Residual Dense Network with Feature Fusion for Multimodal Video Person Identification (iQIYI-VID-2019)

Abstract: This work proposes a novel dataset feature‑fusion strategy and a residual fully‑connected network (Residual Dense Net) for video person identification. Using only face features extracted from the iQIYI‑VID‑2019 dataset, the method achieves an mAP of 0.9035, ranking second in the ACM MM Multi‑Media Challenge. The model is lightweight (≈0.5 GFLOPs) and processes the whole test set in 2–5 minutes.

Introduction: Video dominates online consumption, and person identification in video is challenging due to variations in pose, face clarity, clothing, etc. The iQIYI‑VID‑2019 dataset is the largest multimodal person‑identification dataset, containing >200 hours of video, >200 k clips, and 10 034 identities. Official pre‑extracted features (head, body, video, face) are provided; face features are obtained via SSH detection followed by ArcFace embedding.

The official baseline fuses multimodal features using NetVLAD and self‑attention but does not exploit temporal information between frames.

Proposed Approach: The team leverages multi‑frame information fusion to enhance robustness and designs a Residual Dense Net that adds shortcut connections to a fully‑connected architecture, reducing over‑fitting and improving feature utilization.

Algorithm Overview: The processing pipeline (illustrated in Figure 1 of the original document) includes feature extraction, multi‑frame fusion, residual dense network training, and ensemble inference.

1. Pre‑experiment: The original training and validation sets were merged and re‑split 9:1. Accuracy on the validation set for each feature type was measured: head ≈60 %, body ≈35 %, audio ≈25 %, face ≈81–88 %. Consequently, face features were selected as the primary modality, with body features used only as a fallback.

Face features have high accuracy but are missing in some videos.

When face is missing, head features are similar to face and not useful as auxiliary.

Audio features are heavily affected by background noise and voice‑over changes.

2. Model Design: A residual fully‑connected model is built by inserting shortcut connections between the first three layers of a deep FC network, together with dropout and batch‑normalization. This architecture captures both shallow and deep information while mitigating over‑fitting.

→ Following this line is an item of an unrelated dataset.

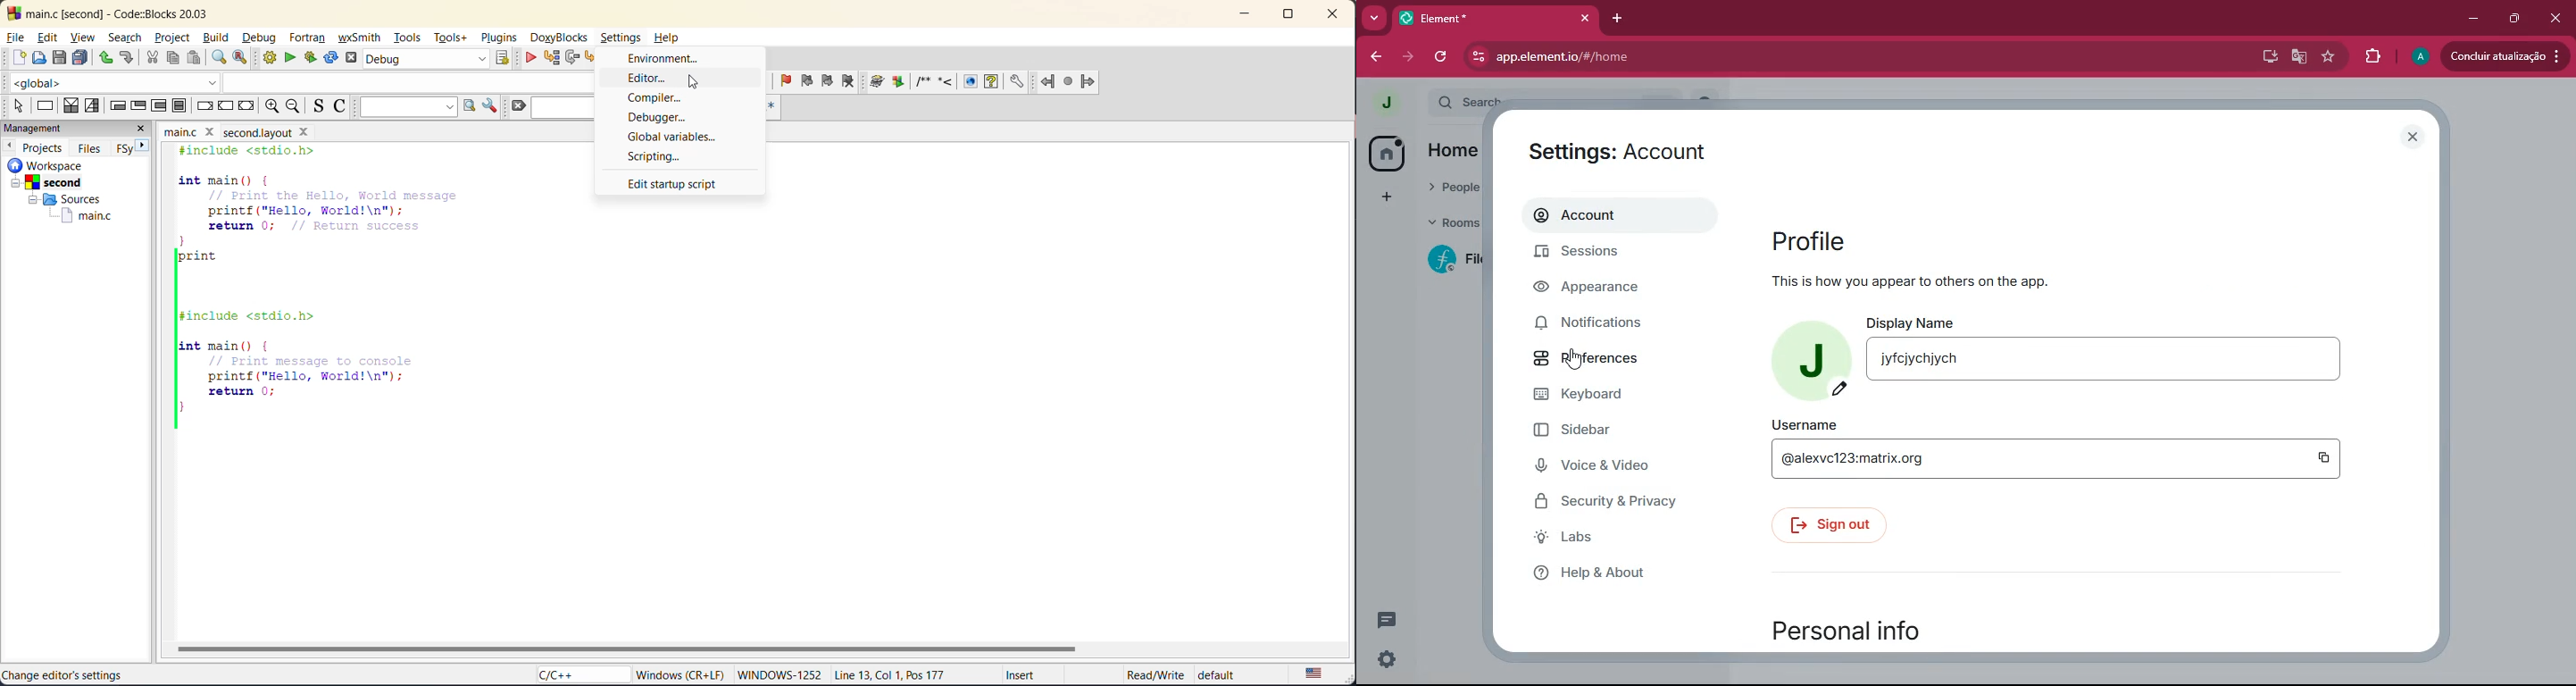 This screenshot has width=2576, height=700. Describe the element at coordinates (310, 39) in the screenshot. I see `fortran` at that location.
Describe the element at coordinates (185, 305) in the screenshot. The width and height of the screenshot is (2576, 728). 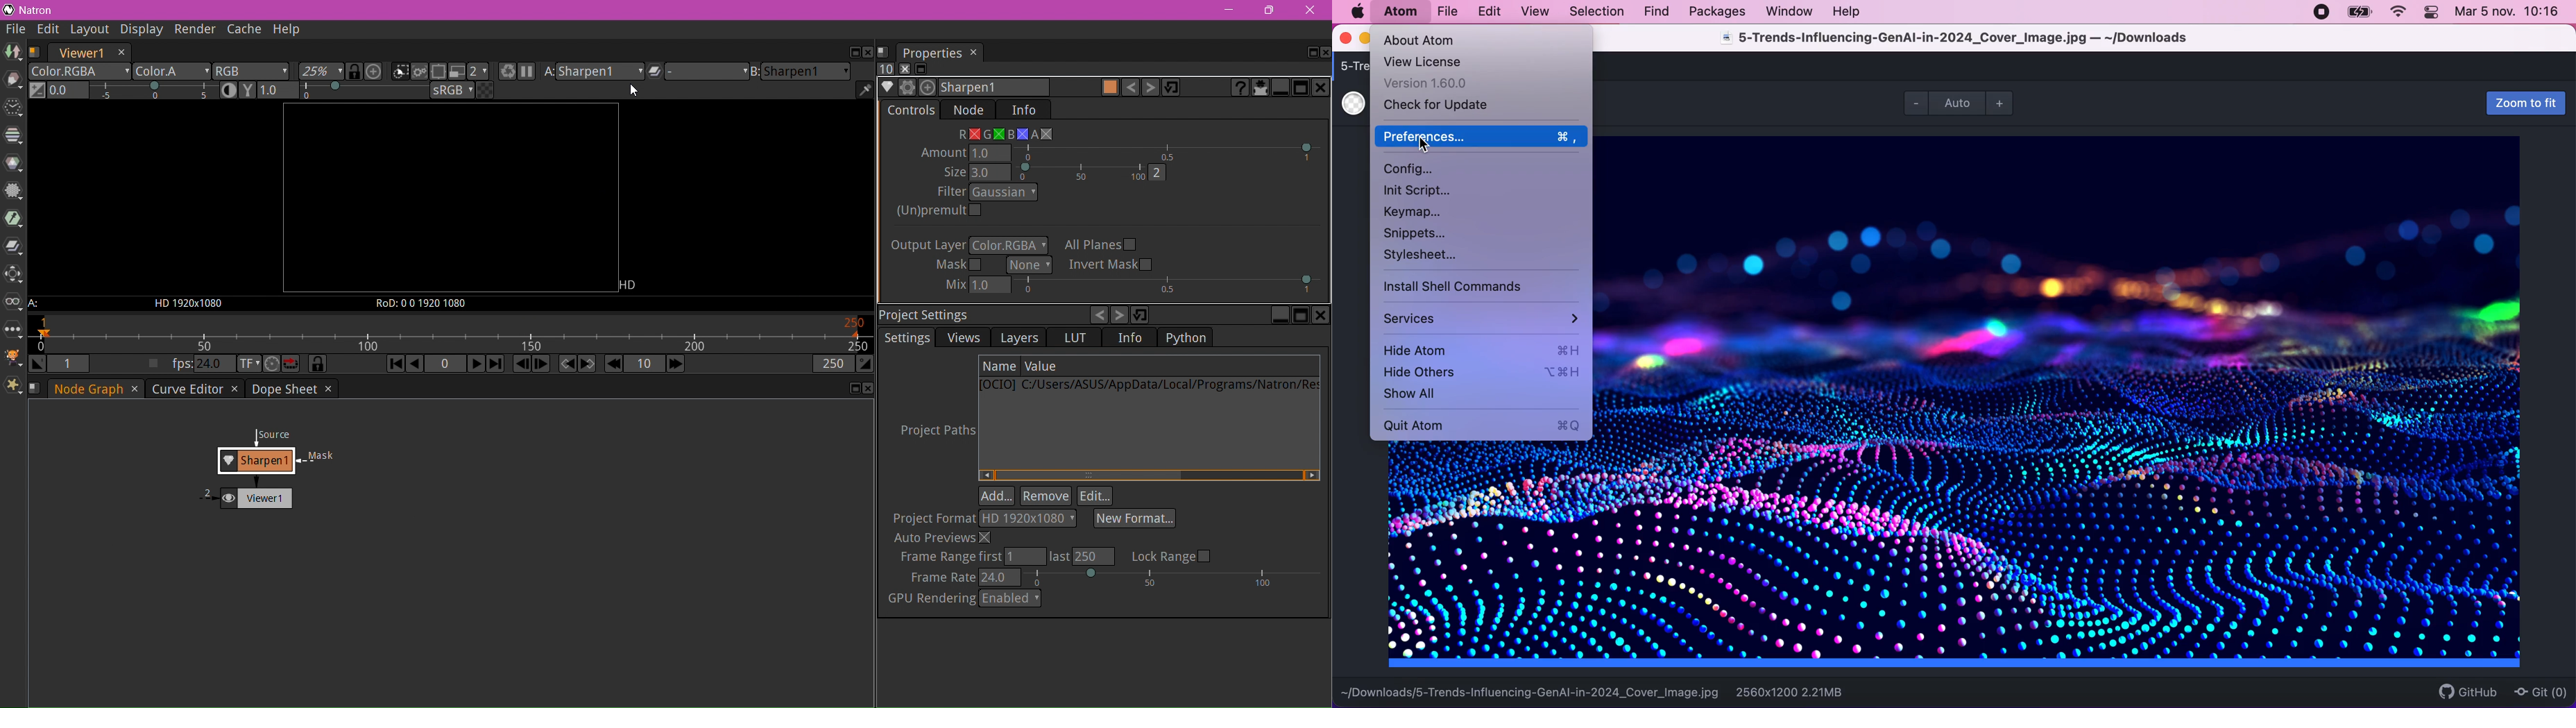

3. Data Processing: Face features are divided into three subsets based on quality scores (all, >20, >40). Each subset undergoes data augmentation: frames of each video are shuffled and merged with 1–4 other frames to create new fused features, which are then combined with the original features. This reduces intra‑class variance caused by different scenes, makeup, lighting, and increases the number of frames for low‑sample classes.

4. Training Procedure: Three separate models are trained on the three subsets. Training uses the Adam optimizer, cross‑entropy loss, an initial learning rate of 0.01 decayed by 0.7 each epoch, for a total of eight epochs.

5. Testing Procedure: Test data are augmented in the same way as training data. For each video, the top 70 % high‑quality face frames are selected, predictions are averaged across frames, and the top‑100 classes per video are output.

Results and Prospects: Single‑model mAP = 0.875. Ensemble of the three subset models = 0.889. Adding feature fusion and data augmentation = 0.9019. Fusion of the residual model with a standard FC network = 0.9035, the best score among teams using only official features. The proposed feature‑residual classification network achieves high accuracy with modest computational cost and can be readily applied to other modalities.

Future directions include incorporating textual metadata (comments, titles) as auxiliary features, inserting attention modules with sigmoid‑activated branches, applying label smoothing or MixUp to alleviate class imbalance, and further optimizing feature extraction pipelines.